Dissecting the clonal origins of childhood acute lymphoblastic leukemia by single-cell genomics

Abstract

Many cancers have substantial genomic heterogeneity within a given tumor, and to fully understand that diversity requires the ability to perform single cell analysis. We performed targeted sequencing of a panel of single nucleotide variants (SNVs), deletions, and IgH sequences in 1,479 single tumor cells from six acute lymphoblastic leukemia (ALL) patients. By accurately segregating groups of cooccurring mutations into distinct clonal populations, we identified codominant clones in the majority of patients. Evaluation of intraclonal mutation patterns identified clone-specific punctuated cytosine mutagenesis events, showed that most structural variants are acquired before SNVs, determined that KRAS mutations occur late in disease development but are not sufficient for clonal dominance, and identified clones within the same patient that are arrested at varied stages in B-cell development. Taken together, these data order the sequence of genetic events that underlie childhood ALL and provide a framework for understanding the development of the disease at single-cell resolution.
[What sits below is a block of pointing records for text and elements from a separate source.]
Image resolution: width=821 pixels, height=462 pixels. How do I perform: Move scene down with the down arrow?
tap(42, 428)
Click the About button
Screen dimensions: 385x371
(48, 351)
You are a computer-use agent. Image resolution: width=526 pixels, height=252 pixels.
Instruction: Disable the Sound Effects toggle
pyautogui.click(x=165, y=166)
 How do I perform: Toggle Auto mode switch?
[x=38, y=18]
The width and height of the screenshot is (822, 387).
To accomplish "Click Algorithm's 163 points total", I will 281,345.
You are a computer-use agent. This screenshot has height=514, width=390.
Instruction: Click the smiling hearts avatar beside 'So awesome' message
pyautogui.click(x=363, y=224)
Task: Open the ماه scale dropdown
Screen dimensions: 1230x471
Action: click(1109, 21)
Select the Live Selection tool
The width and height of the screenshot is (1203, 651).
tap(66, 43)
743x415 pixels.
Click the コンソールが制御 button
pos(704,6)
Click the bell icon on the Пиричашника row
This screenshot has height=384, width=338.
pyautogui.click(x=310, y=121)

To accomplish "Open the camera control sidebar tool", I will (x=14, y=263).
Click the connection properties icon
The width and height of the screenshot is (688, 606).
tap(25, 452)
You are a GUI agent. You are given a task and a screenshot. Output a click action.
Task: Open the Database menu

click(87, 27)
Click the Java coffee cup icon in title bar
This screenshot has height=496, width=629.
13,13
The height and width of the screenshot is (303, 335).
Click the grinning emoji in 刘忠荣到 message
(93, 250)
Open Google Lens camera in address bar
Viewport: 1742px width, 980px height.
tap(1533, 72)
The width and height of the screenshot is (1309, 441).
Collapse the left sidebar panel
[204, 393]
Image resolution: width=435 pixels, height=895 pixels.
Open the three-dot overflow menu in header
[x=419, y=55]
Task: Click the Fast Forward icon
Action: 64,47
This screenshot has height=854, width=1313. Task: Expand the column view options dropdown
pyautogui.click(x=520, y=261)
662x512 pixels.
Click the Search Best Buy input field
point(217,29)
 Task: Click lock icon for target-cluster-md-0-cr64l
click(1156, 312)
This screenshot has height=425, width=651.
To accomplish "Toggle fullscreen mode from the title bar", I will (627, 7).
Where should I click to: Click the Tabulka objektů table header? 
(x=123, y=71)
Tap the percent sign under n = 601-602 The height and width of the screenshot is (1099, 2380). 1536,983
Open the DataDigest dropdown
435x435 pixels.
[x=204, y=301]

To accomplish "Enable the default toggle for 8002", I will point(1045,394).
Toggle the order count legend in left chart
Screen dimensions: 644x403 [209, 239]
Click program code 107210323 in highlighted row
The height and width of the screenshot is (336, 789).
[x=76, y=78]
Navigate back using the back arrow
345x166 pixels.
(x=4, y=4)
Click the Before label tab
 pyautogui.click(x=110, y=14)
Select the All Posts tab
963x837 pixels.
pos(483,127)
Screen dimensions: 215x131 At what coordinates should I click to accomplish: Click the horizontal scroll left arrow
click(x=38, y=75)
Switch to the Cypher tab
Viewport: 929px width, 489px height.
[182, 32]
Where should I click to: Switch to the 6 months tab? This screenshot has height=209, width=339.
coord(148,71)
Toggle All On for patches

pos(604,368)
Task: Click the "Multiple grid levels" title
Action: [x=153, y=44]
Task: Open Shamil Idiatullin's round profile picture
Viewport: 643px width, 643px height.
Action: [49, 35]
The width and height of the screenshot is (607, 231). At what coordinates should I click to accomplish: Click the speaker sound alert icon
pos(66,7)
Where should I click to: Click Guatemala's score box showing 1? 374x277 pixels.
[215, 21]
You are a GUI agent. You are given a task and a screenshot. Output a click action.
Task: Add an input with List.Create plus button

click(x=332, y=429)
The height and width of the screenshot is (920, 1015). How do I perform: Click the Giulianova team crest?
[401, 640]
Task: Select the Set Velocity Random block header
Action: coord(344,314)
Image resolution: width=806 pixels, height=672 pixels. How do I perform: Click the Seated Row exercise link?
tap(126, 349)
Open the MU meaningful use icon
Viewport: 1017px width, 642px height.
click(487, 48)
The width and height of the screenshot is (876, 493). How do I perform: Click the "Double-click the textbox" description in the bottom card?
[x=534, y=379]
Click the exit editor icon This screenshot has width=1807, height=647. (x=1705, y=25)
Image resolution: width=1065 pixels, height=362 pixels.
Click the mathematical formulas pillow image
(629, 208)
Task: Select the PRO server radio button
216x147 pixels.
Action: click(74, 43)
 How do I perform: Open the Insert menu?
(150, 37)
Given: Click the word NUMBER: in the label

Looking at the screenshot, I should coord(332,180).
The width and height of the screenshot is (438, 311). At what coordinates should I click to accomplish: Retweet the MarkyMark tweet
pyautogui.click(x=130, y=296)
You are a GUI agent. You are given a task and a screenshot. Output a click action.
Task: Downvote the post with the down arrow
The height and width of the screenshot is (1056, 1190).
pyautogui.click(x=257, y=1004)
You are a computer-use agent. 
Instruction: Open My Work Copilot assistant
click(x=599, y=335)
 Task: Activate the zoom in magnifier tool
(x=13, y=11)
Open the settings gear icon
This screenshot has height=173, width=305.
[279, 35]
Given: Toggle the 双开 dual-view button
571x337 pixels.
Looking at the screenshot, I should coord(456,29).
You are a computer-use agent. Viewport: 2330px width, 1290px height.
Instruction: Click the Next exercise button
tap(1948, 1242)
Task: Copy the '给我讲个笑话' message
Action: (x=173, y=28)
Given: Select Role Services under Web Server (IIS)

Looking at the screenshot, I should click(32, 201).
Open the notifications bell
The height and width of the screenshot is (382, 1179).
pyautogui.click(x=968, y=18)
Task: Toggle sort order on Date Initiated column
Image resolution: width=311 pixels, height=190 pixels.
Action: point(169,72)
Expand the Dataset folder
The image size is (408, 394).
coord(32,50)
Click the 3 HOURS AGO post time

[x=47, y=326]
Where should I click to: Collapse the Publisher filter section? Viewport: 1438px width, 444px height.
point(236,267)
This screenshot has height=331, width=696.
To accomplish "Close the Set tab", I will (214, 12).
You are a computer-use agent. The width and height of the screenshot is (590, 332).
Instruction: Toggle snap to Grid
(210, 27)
Keywords: acute lymphoblastic leukemia; clonal evolution; cytosine mutagenesis; intratumor heterogeneity; single-cell genomics.

Fig. 1.

Overview of approach and bulk exome sequencing data. (A) Overview of experimental approach where bulk sequencing is used to identify mutations, followed by single-cell interrogations of those loci to reconstruct tumor phylogenies. (B) Overview of computational methods to use the single-cell mutation profiles to determine clonal structures (E–M, expectation maximization). (C) Number and classes of bulk mutations acquired in each patient. (D) Mutation allele frequency distributions for all confirmed bulk mutations. (E) Types of base changes observed in leukemia samples. (F) Evaluation of neighboring bases of C->T and C->G mutations reveal a strong preference for T preceding C.

Fig. 2.

Clone structures determined using expectation maximization algorithm on the multivariate Bernouli distribution model. Cells were visualized on the y-axes and mutations clustered by Jaccard distance on the x-axes. Mutation calls are represented by maroon boxes. The identification of statistically significant groups of cells by the expectation maximization on the multivariate Bernouli distribution model is visualized using multiple correspondence analysis. Interclonal distances and undetectable ancestors are quantitated and visualized using a directed minimum spanning trees. The size of each clone is proportional to its relative abundance, and the length of edges is proportional to the Jaccard distance between clones. Recurrently mutated genes in ETV-RUNX1 leukemias are shown in the clones where they were acquired; green genes are mutated more than once in the same clone, whereas orange genes are mutated more than once in the same patient, but in different clones. Genes that have been colored red have been implicated in ALL by the Cancer Genome Census, suggesting they could be providing increased fitness to those clones (22).

Fig. 3.

Overview of deletions detected in bulk exome and single cell data. (A) View of allele frequency of less abundant allele across chromosomes 12 and 16 in patient 4. Regions with a contiguous decrease in the allele frequency in the leukemia compared with the germ line represent deletions (black boxes). The allele frequency for the deletion in chromosome 12 (which includes ETV6) approaches 0%, suggesting it is clonal. Chromosome 16 deletion is near 25%, suggesting it is subclonal. (B) Number and size of deletions detected across all six patients using this approach. (C) Segregation of deletions across clones in patient 4. Chromosome 12 deletion is present in all clones, as predicted in A. Chromosome 16 deletion segregated down one branch of the tree, with a much lower level of deletion detection in other clones due to ADO leading to false calls. (D) Most deletions are detected in all clones, suggesting that the process that produces the deletions occurs before mutations are acquired.

Fig. 4.

Determination of IgH VDJ recombination across cells and clones clustered by Jaccard distance. (A) Patient 4 represents a pattern seen for three of six patients, with the use of a single VH segment in the rearranged VDJ sequences. (B) Patient 5 had two rearranged alleles detected in both clones. (C) Patient 1 had a significant fraction of VH-replacement clones. In addition, in clone 1 EYA4 mutation closely segregates with VH-segment IGHV3-33*01 (dashed box), suggesting it is a separate clone with a unique IgH sequence. Clone 2 had a much higher rate of VH-replacement, as well as rate of no VDJ calls. (D) Patient 2 clone 4 almost exclusively used IGHV3-64*01, whereas the other clones had high levels of VH replacement and no VDJ sequence calls. Black box represents the VH segment call for the VDJ sequence detected in each cell, whereas the white box represents no call.

Fig. 5.

Temporal ordering of events in the development of ALL. ETV6-RUNX1 translocation occurs in utero, followed by preleukemic evolution as a result of further genomic structural variation. The outgrowth of multiple dominant clones is then driven by cytosine mutations causing branching evolution. IgH rearrangement can occur before mutation acquisition, or continue to be ongoing in the most evolved clones.